Cresco Labs references certain non-GAAP financial measures throughout this press release, which may not be comparable to similar measures presented by other issuers. Please see the “Non-GAAP Financial Measures” section of this press release for more detailed information.

U.S. GAAP Financial Reporting

Beginning with the quarter ended March 31, 2021, the Company has prepared its financial statements, including all comparative figures, in compliance with U.S. GAAP instead of IFRS. Changes to comparative figures for prior periods reflect their presentation in accordance with U.S. GAAP and is not a change in the Company’s underlying performance as previously reported under IFRS.

Non-GAAP Financial Measures

EBITDA, Adjusted EBITDA, and Adjusted gross profit are non-GAAP measures and do not have standardized definitions under U.S. GAAP. The Company has provided these non-GAAP financial measures, which are not calculated or presented in accordance with U.S. GAAP, as supplemental information and in addition to the financial measures that are calculated and presented in accordance with U.S. GAAP and may not be comparable to similar measures presented by other issuers. These supplemental non-GAAP financial measures are presented because management has evaluated the financial results both including and excluding the adjusted items and believes that the supplemental non-GAAP financial measures presented provide additional perspective and insights when analyzing the core operating performance of the business.
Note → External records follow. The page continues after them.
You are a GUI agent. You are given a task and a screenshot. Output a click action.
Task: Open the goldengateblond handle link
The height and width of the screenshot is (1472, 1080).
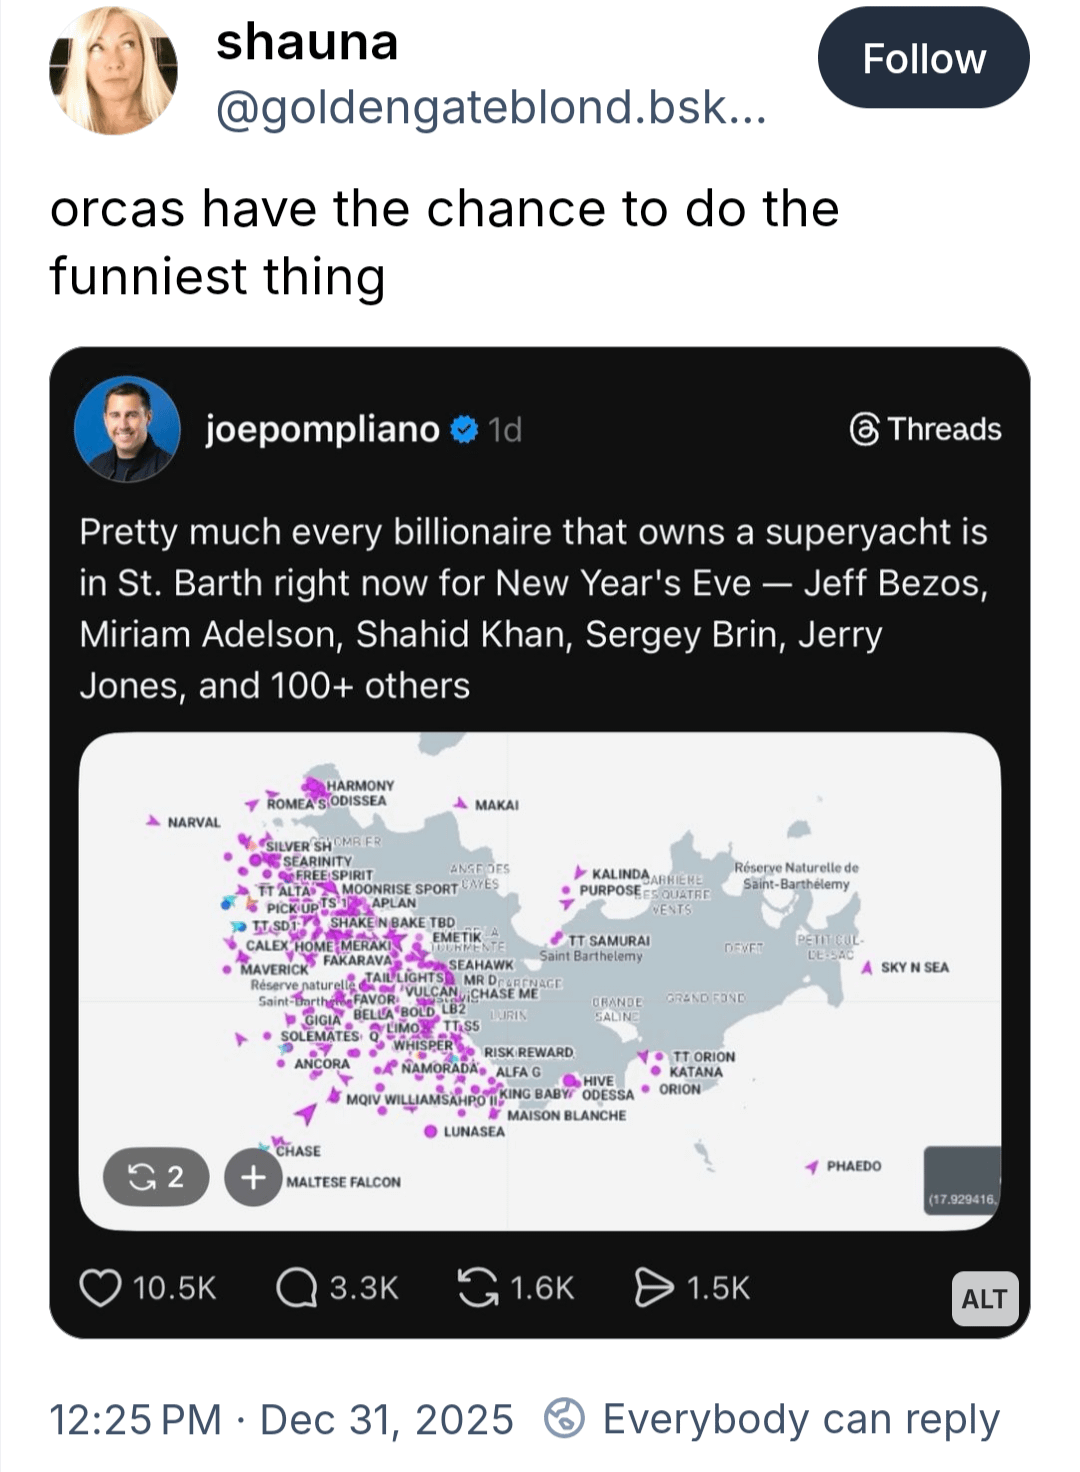pyautogui.click(x=491, y=107)
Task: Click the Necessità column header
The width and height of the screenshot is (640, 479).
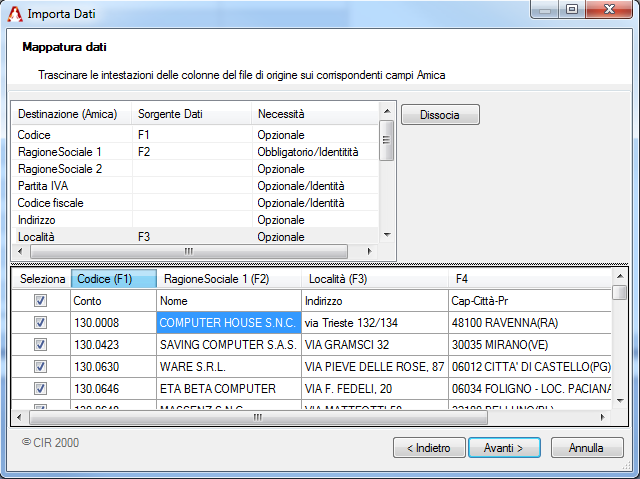Action: pyautogui.click(x=280, y=114)
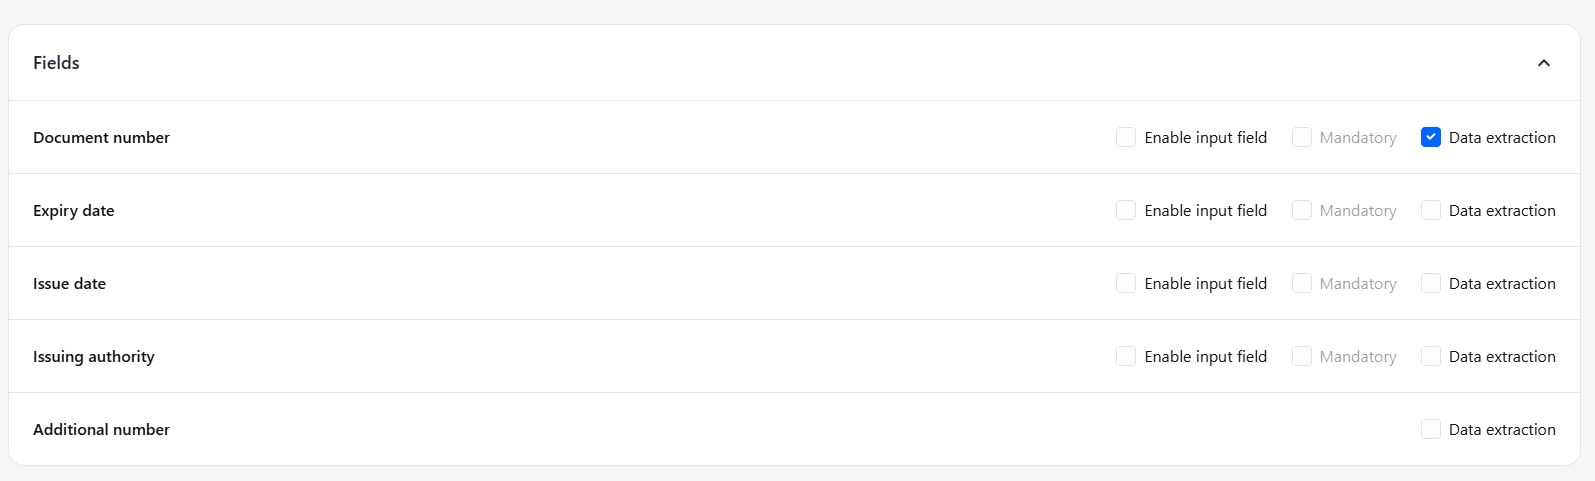Enable input field for Document number
The image size is (1595, 481).
coord(1126,137)
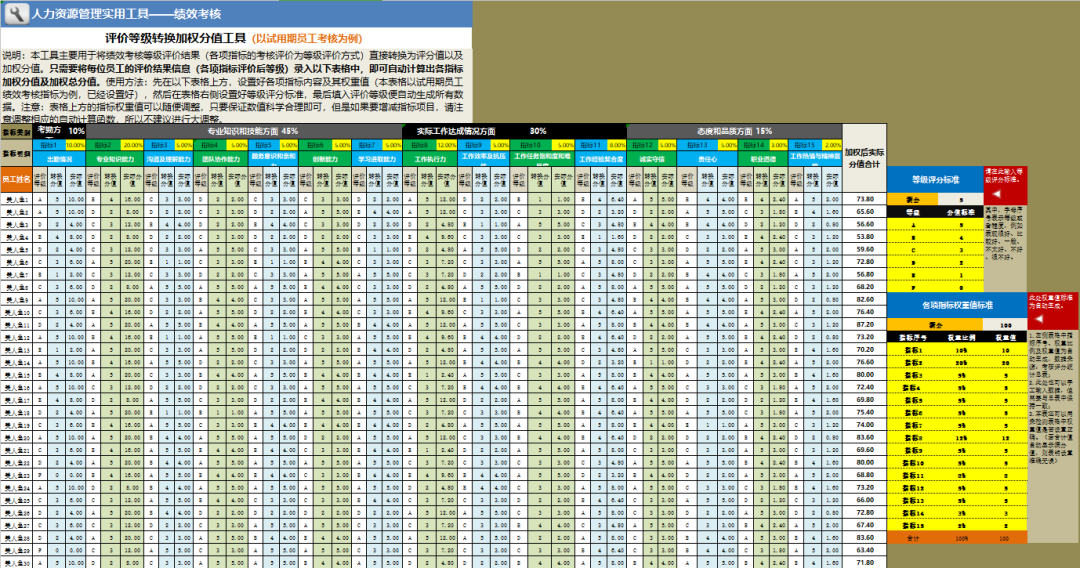Click the 等级评分标准 blue header
The height and width of the screenshot is (568, 1080).
coord(935,180)
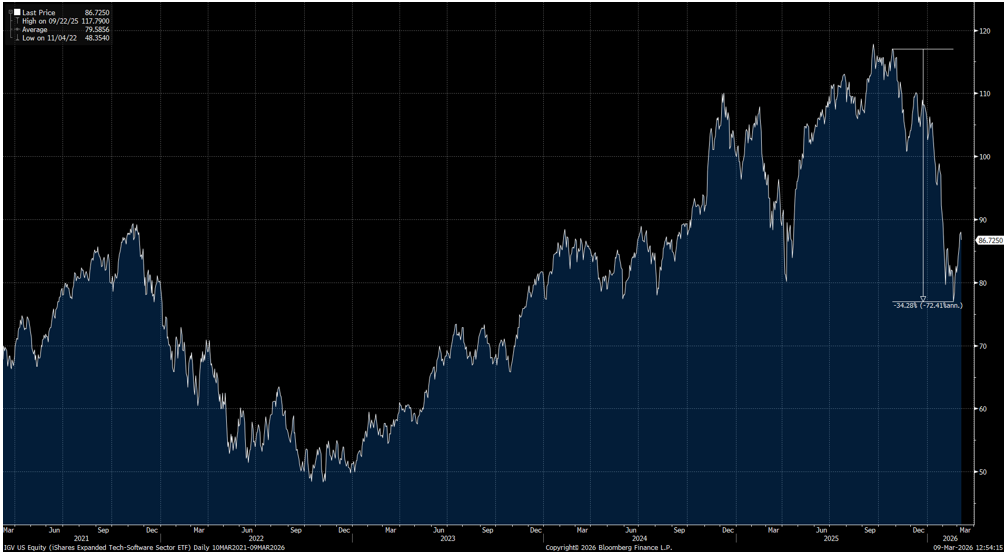Click the 50 price axis label
Image resolution: width=1008 pixels, height=553 pixels.
[x=985, y=472]
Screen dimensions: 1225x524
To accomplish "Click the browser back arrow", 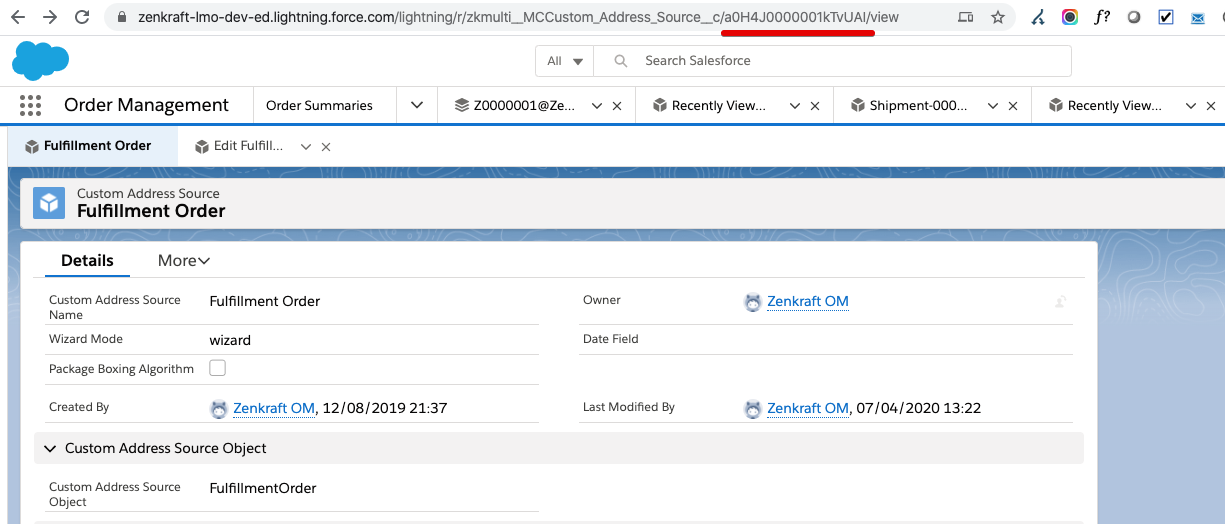I will [x=18, y=17].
These supplemental non-GAAP financial measures should not be considered superior to, as a substitute for or as an alternative to, and should only be considered in conjunction with, the U.S. GAAP financial measures presented herein. Accordingly, the Company has included below reconciliations of the supplemental non-GAAP financial measures to the most directly comparable financial measures calculated and presented in accordance with U.S. GAAP. The Company has not quantitatively reconciled its guidance for forward-looking non-GAAP metrics to their most comparable U.S. GAAP measures because the Company does not provide specific guidance for the various reconciling items as certain items that impact these measures have not occurred, are out of the Company’s control, or cannot be reasonably predicted. Accordingly, a reconciliation to the most comparable U.S. GAAP financial metric is not available without unreasonable effort. Please note that the unavailable reconciling items could significantly impact the Company’s results.